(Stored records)
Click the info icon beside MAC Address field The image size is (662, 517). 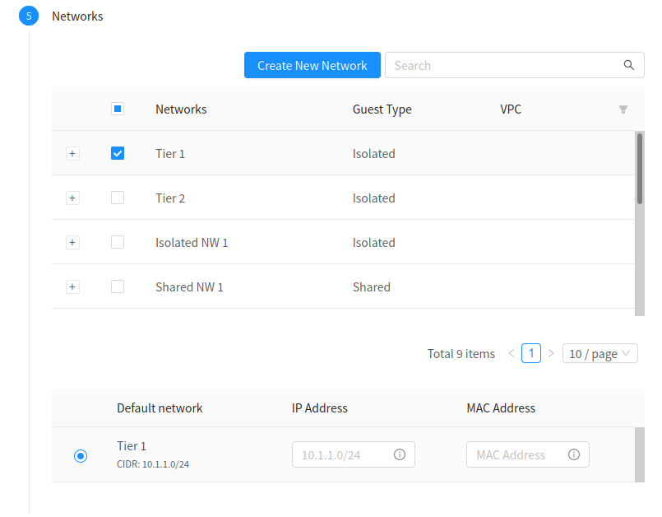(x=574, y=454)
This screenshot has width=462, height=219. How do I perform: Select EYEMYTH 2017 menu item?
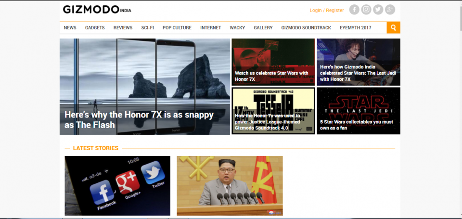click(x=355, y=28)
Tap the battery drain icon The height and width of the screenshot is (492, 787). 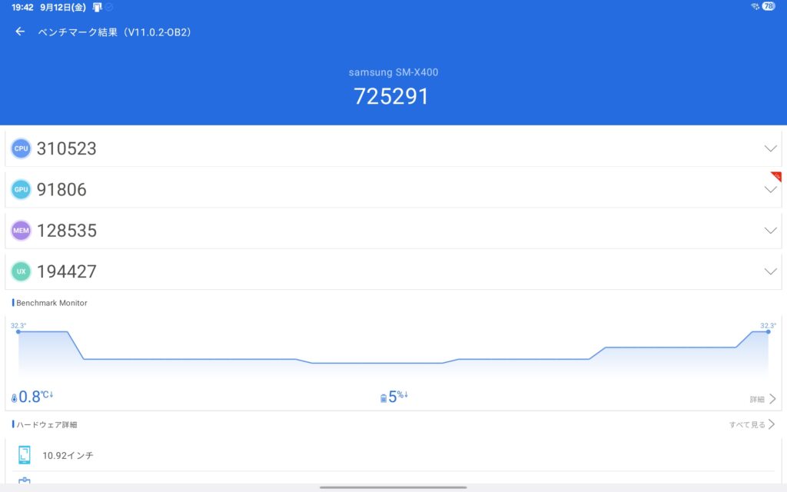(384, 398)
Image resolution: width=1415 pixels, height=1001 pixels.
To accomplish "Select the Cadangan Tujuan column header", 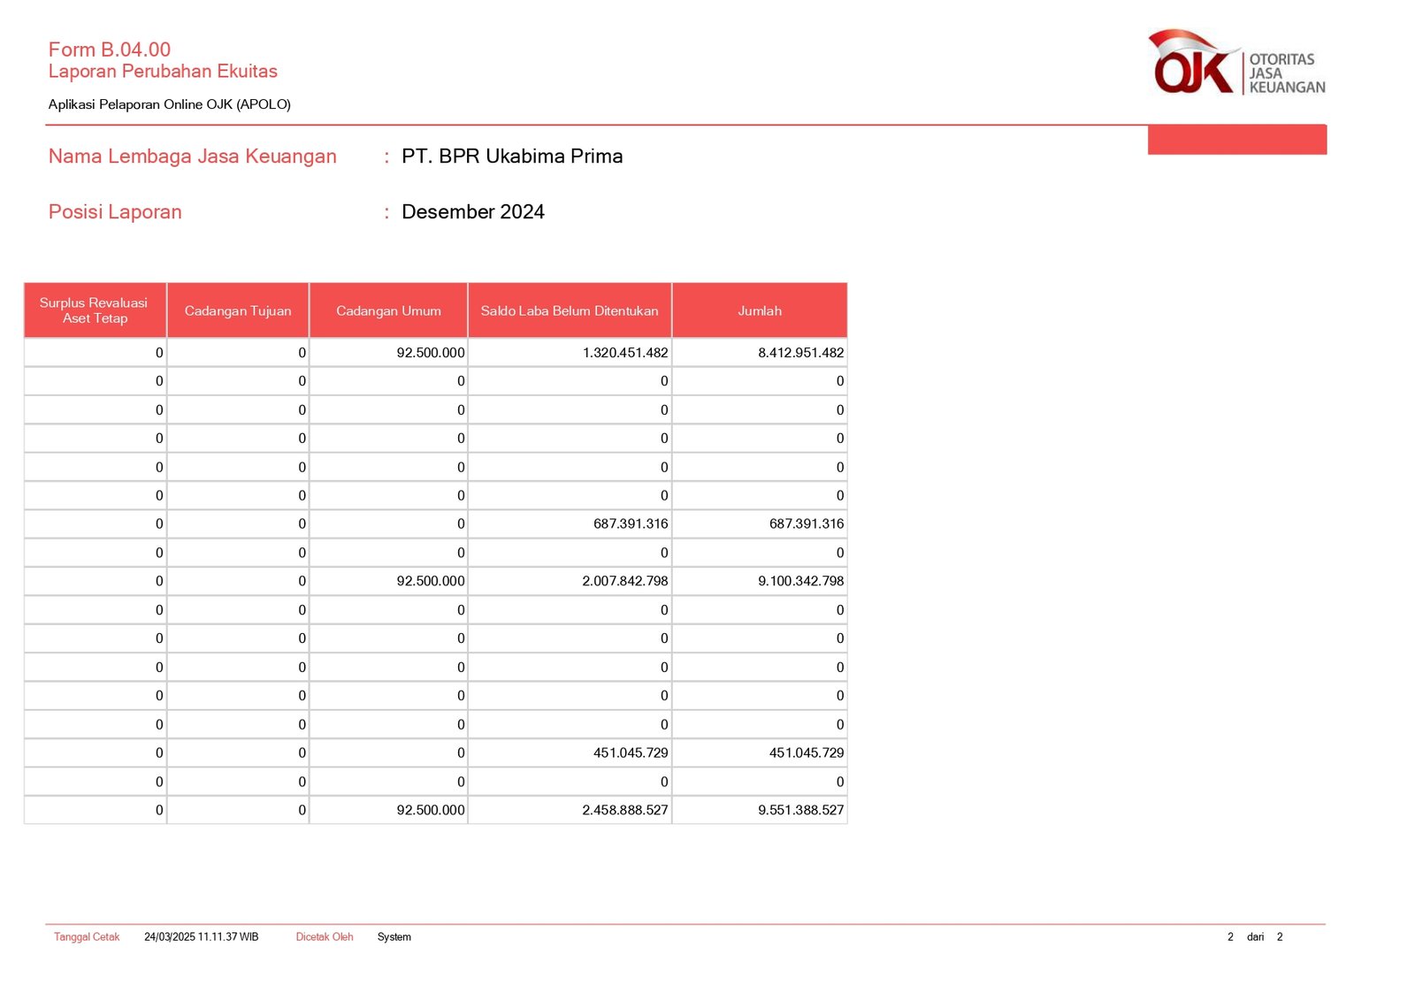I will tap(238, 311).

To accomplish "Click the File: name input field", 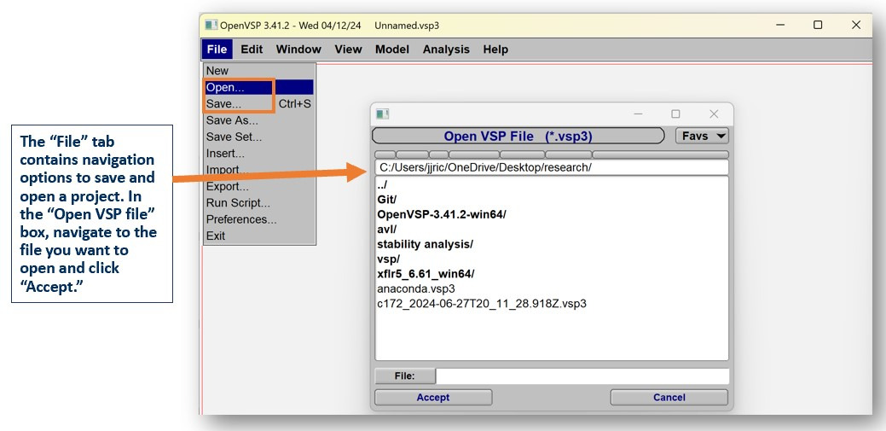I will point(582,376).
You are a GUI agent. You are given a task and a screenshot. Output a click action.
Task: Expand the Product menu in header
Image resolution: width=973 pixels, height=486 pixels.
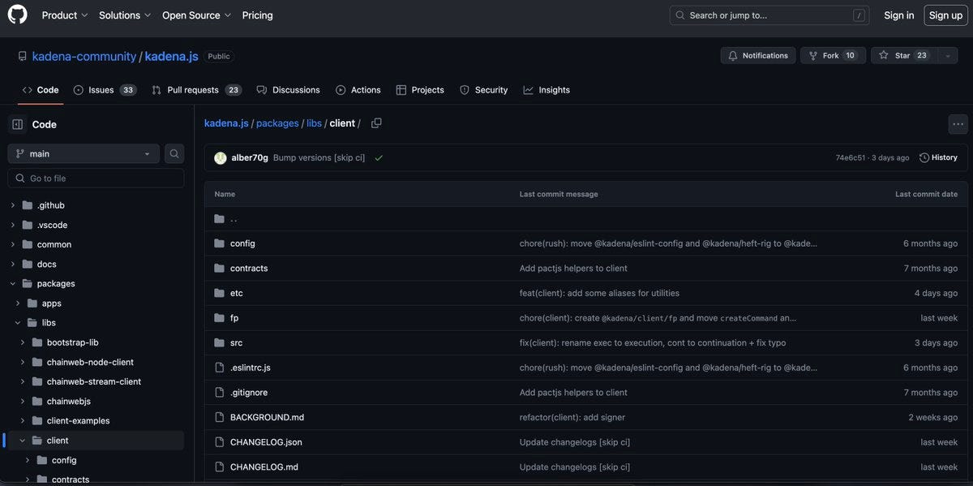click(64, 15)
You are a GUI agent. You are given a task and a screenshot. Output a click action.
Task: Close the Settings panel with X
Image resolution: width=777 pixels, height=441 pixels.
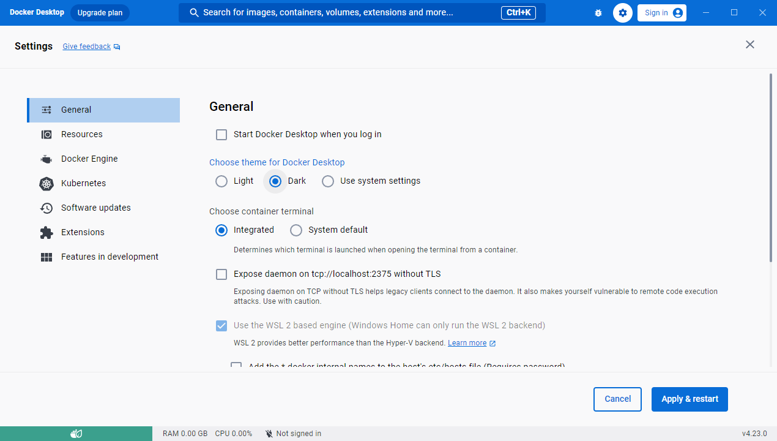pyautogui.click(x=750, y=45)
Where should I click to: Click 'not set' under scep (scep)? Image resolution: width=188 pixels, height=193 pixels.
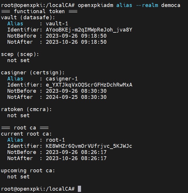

**The problem:** Only the lines from the one with "Image resolution: width=777" through the final line of the entries belong in the answer, set down exactly, with both ends included and no pictures.

**Solution for this exercise:**
Image resolution: width=777 pixels, height=441 pixels.
pyautogui.click(x=750, y=45)
Where should I click to: Click 'not set' under scep (scep)? Image resolution: width=188 pixels, height=193 pixels.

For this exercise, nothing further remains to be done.